Collected data:
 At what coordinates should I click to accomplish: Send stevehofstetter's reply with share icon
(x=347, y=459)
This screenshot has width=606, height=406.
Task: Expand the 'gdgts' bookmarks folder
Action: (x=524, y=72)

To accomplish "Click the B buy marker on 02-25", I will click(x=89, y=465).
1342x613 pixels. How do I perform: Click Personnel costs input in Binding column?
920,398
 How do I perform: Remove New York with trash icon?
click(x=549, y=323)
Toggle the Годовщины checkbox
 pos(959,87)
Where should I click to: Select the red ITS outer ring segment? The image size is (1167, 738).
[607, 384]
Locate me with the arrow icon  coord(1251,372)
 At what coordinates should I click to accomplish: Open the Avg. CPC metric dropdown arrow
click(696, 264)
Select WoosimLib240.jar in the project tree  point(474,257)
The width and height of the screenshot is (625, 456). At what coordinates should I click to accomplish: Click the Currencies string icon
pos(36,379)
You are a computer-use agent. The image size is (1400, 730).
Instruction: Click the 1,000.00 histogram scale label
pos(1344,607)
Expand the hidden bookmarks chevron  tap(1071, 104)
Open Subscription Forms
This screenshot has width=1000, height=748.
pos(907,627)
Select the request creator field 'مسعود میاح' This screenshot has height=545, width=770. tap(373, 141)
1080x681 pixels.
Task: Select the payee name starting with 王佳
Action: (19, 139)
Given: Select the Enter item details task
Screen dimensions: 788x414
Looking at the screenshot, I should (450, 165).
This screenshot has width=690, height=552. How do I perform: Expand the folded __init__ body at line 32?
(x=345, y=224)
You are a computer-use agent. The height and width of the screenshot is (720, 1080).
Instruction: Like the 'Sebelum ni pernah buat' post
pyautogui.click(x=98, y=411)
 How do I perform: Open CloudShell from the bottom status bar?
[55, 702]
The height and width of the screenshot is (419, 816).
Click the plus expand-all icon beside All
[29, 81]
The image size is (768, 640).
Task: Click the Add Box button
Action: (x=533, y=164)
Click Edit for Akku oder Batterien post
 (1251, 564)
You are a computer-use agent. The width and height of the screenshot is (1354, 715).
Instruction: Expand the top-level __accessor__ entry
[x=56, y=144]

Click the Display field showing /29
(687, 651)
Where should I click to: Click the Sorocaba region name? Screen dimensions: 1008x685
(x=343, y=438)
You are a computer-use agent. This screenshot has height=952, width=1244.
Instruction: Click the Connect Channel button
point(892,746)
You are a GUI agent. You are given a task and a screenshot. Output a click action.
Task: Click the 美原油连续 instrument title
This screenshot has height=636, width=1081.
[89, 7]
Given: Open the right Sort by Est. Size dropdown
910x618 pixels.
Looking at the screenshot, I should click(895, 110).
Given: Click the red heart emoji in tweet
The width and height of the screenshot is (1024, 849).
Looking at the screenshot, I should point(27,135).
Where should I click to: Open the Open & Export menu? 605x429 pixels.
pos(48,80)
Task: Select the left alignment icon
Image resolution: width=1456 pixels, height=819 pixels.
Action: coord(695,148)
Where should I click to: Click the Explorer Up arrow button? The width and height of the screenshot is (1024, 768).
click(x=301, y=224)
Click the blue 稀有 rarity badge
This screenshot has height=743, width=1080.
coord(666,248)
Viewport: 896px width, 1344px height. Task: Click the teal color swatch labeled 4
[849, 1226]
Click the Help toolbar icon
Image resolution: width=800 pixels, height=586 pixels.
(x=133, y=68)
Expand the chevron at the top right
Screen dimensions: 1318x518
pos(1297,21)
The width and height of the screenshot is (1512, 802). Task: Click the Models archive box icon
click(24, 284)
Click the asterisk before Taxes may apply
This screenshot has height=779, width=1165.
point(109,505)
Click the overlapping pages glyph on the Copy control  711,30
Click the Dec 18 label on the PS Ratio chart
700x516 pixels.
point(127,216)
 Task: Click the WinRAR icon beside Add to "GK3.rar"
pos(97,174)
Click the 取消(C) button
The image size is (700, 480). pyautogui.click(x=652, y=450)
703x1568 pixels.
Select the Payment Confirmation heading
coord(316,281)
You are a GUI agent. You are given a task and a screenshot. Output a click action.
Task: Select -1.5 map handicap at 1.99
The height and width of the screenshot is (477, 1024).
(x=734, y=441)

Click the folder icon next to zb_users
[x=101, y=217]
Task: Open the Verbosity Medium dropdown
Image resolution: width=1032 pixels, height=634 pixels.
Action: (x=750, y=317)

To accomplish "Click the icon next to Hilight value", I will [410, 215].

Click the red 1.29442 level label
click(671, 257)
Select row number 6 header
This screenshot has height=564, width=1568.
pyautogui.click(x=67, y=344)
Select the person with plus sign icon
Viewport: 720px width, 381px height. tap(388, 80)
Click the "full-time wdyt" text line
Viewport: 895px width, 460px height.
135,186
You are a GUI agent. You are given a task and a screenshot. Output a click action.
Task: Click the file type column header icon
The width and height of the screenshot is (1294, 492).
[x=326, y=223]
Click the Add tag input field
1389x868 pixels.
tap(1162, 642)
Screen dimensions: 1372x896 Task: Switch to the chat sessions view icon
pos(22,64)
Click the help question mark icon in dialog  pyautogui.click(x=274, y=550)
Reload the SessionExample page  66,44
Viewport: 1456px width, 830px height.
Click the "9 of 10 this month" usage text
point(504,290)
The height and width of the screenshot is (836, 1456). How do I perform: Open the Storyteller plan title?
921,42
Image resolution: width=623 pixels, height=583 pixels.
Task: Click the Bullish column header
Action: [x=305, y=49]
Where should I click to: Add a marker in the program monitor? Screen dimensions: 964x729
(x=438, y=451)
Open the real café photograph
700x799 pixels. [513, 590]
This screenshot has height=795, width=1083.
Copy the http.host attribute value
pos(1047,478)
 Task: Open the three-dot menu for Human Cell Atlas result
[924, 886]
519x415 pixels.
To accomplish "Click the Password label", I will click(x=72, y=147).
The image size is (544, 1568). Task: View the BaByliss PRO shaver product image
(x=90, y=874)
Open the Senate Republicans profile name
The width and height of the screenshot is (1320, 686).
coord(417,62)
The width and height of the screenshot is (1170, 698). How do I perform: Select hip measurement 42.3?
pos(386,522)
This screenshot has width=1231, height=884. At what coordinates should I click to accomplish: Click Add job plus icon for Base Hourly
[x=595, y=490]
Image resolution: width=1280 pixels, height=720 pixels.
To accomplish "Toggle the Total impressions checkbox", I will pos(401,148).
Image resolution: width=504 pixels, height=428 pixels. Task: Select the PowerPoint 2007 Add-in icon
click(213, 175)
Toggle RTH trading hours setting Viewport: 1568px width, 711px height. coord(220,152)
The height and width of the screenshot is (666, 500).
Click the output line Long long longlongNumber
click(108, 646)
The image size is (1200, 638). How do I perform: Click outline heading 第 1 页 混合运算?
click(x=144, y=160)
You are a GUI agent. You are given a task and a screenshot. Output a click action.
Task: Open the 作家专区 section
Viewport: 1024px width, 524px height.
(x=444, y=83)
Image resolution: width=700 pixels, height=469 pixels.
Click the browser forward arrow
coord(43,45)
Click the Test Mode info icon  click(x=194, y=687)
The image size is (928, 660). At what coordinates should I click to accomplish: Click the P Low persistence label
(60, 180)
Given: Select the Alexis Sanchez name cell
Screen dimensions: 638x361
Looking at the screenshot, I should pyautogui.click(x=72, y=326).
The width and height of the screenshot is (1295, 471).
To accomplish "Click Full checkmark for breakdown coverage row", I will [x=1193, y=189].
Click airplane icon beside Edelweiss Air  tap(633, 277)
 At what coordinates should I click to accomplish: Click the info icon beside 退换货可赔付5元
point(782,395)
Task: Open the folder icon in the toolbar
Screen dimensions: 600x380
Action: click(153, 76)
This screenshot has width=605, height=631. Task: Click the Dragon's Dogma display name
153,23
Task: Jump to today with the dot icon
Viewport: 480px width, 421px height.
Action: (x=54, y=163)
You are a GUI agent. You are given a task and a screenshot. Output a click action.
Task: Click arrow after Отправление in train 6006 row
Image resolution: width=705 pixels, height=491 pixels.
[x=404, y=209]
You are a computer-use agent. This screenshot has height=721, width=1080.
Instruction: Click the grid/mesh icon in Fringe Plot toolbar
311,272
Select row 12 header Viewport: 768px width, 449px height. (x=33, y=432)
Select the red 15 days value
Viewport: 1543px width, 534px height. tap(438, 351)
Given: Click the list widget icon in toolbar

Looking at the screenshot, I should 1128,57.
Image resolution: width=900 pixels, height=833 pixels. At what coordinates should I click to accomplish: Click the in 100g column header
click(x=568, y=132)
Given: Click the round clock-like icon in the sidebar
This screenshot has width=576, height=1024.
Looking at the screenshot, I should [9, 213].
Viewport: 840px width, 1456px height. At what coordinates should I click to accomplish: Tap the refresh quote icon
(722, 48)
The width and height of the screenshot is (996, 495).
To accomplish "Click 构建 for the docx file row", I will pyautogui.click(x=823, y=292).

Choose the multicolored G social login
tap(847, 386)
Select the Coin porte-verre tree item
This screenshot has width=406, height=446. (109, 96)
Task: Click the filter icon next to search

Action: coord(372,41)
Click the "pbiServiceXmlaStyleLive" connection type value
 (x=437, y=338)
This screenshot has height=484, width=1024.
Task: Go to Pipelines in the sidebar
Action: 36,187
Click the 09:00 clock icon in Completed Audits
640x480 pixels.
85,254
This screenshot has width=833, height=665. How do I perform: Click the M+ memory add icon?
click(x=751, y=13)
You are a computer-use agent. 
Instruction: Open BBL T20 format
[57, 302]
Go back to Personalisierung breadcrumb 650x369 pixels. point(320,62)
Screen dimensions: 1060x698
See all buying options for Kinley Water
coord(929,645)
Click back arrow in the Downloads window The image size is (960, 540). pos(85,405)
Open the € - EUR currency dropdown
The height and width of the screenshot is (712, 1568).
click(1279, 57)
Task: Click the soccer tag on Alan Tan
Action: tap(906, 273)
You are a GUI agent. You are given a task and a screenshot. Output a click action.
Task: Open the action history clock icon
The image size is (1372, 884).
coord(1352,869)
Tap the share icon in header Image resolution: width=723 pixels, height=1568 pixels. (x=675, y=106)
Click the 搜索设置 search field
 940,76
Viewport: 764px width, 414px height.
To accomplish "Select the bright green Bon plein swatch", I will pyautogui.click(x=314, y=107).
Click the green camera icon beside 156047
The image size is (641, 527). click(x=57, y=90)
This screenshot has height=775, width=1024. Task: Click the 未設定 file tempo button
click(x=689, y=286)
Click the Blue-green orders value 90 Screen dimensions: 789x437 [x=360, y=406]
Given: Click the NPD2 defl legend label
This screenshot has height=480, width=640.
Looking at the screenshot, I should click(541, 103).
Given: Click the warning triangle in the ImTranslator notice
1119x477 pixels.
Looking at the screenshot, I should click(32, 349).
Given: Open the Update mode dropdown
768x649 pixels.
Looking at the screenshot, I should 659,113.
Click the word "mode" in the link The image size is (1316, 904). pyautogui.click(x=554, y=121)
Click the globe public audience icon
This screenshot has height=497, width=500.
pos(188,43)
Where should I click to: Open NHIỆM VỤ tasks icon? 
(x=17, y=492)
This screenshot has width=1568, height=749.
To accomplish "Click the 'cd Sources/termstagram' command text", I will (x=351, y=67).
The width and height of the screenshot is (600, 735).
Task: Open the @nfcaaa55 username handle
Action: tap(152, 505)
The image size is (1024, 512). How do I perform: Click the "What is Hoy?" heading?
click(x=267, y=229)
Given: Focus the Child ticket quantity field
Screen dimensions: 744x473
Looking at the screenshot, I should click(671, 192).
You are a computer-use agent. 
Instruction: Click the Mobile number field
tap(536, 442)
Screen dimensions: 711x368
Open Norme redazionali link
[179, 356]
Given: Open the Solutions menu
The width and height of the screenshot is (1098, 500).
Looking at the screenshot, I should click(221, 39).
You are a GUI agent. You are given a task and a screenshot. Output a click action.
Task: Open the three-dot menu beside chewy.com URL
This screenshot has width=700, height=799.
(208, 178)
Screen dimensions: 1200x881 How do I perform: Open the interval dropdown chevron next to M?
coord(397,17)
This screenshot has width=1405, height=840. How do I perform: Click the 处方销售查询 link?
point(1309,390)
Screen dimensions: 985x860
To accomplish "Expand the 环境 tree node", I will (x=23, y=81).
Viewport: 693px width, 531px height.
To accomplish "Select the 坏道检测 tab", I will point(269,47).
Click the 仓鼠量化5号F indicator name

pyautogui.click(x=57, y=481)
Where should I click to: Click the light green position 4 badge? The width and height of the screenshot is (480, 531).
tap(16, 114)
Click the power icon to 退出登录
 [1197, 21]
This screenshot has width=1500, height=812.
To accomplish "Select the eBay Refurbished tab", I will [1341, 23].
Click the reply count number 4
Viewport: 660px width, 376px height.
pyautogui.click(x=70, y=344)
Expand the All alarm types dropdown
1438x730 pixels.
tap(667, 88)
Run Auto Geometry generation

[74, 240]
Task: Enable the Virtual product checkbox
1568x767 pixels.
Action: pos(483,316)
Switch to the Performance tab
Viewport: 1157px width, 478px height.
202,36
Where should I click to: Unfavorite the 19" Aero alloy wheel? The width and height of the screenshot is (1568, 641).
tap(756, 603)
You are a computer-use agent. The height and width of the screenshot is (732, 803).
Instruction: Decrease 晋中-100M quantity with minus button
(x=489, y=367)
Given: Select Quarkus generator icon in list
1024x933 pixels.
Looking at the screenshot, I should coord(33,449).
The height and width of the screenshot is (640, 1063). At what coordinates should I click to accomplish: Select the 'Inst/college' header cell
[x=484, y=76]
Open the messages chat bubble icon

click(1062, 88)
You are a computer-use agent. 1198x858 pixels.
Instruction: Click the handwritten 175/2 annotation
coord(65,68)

## Exercise aim
Supply only the number of lines above in which "computer" occurs.

## Task response
9